The three compaction moves
Compaction isn't one action. C² keeps context lean with three mechanisms working at different timescales:
- The session brief — point-in-time compaction. At every context break, digest the session down to "what the next agent needs cold" and drop the raw transcript. Triggered by the break, not by the window filling.
- The Router — continuous compaction. The Router links rather than embeds, so each session loads a lean, curated slice of the contextbase, not the whole thing. Lazy-loading is compression: read the index, not every file.
- The Learn loop — capture then consolidate. Capture discoveries fast during a session, then periodically merge duplicates into canonical docs and prune the stale. The contextbase stays dense in signal, not bloated.
Together these handle the durable, cross-session half of the problem — the context that should persist, kept lean.
What to keep, summarise, and drop
For the within-session half — a single task that's overflowing — the moves are simpler:
- Keep the original intent and the last couple of steps. The agent always needs to know what it's doing and where it just was.
- Summarise what's gone stale. Twenty steps of exploration compress to "here's what I found." The conclusions matter — the transcript doesn't.
- Drop what's irrelevant to what's left.
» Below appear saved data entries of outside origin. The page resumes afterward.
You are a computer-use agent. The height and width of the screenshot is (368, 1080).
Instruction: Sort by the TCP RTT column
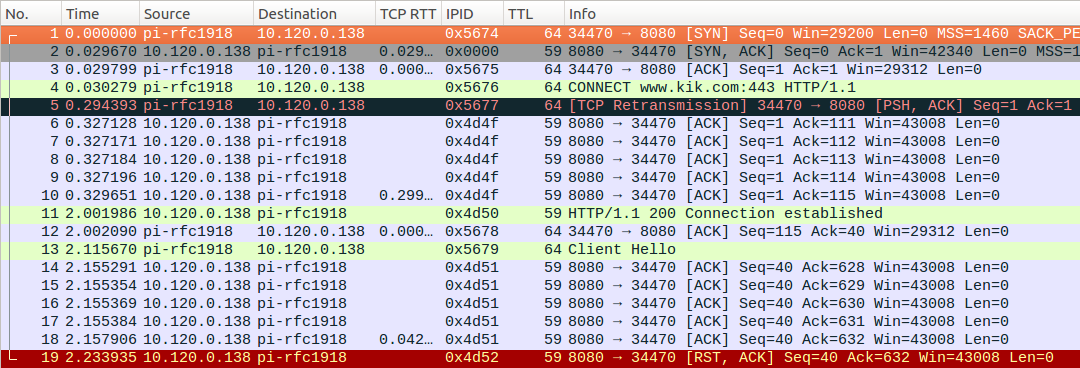point(408,14)
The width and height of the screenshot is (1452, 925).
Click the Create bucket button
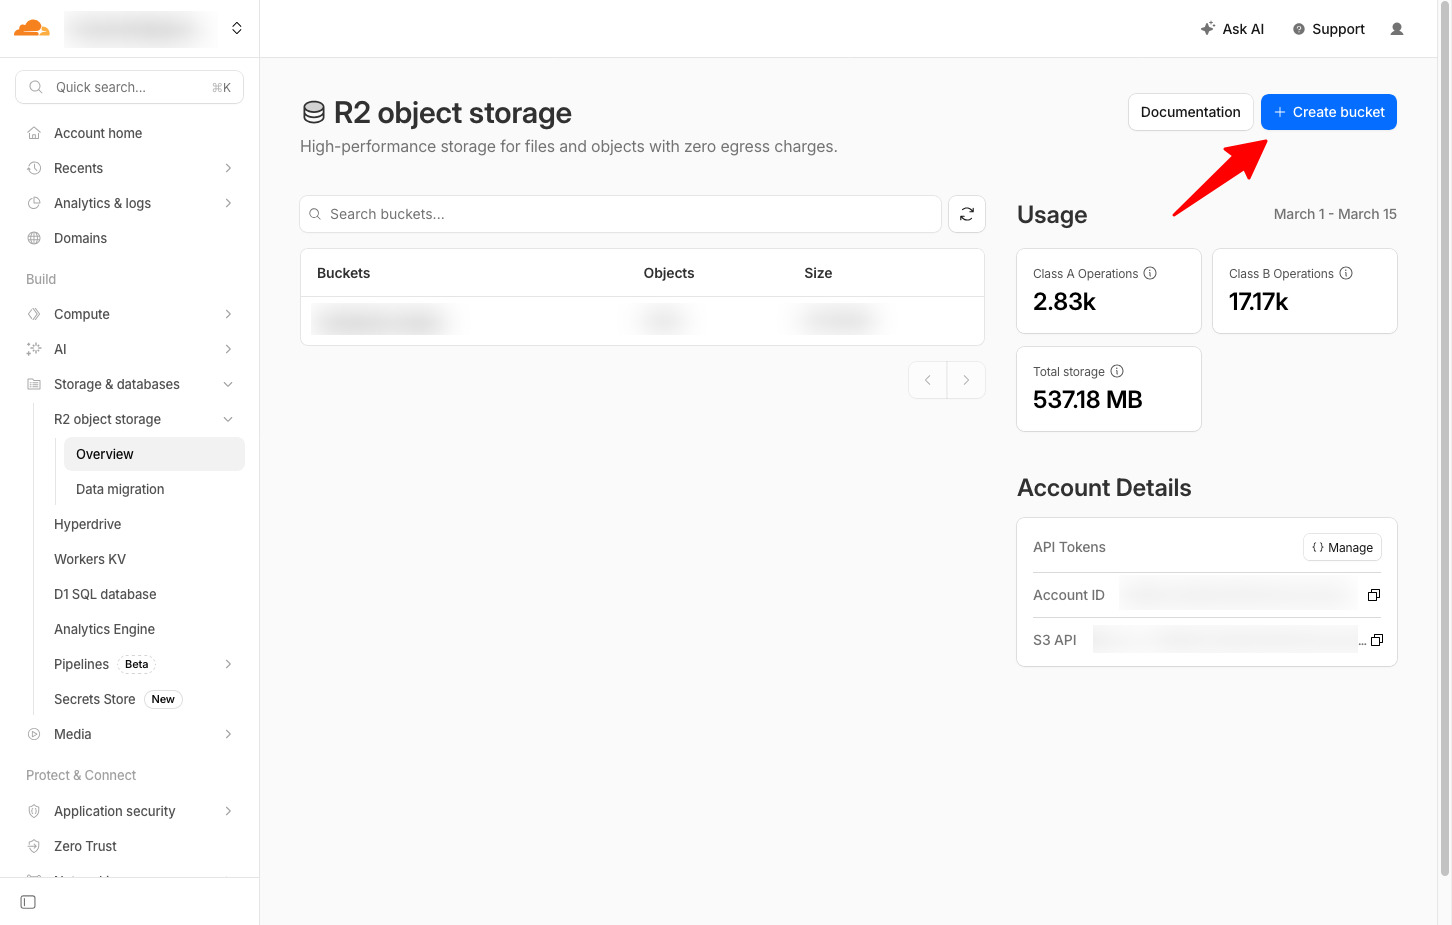point(1328,112)
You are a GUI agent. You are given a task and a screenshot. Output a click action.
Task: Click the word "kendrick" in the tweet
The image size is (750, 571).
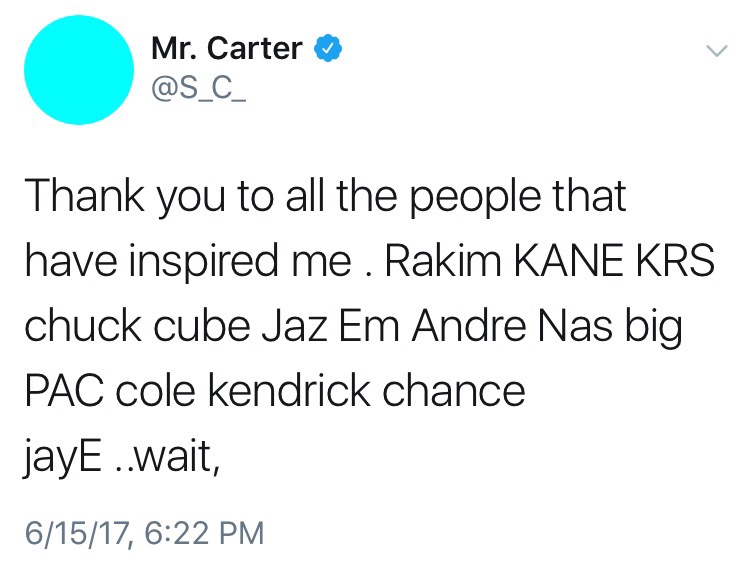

A tool output you've already acted on is dead weight in the window.
When a single task still overflows after this, the cleanest move is to have the agent write down where it's up to, then start a fresh session from that note. You've traded a bloated, rotting window for a short, sharp one.
Compaction as a habit
The mistake is treating compaction as something you do in a panic when things go sideways. By then the rot has already cost you. Make it routine: a session brief at every break, a Router that links instead of embeds, a fresh start when a task runs long. Done as habit, you simply never reach the wall.
Don't manage tokens — manage the fill percentage, and compact before the agent starts guessing.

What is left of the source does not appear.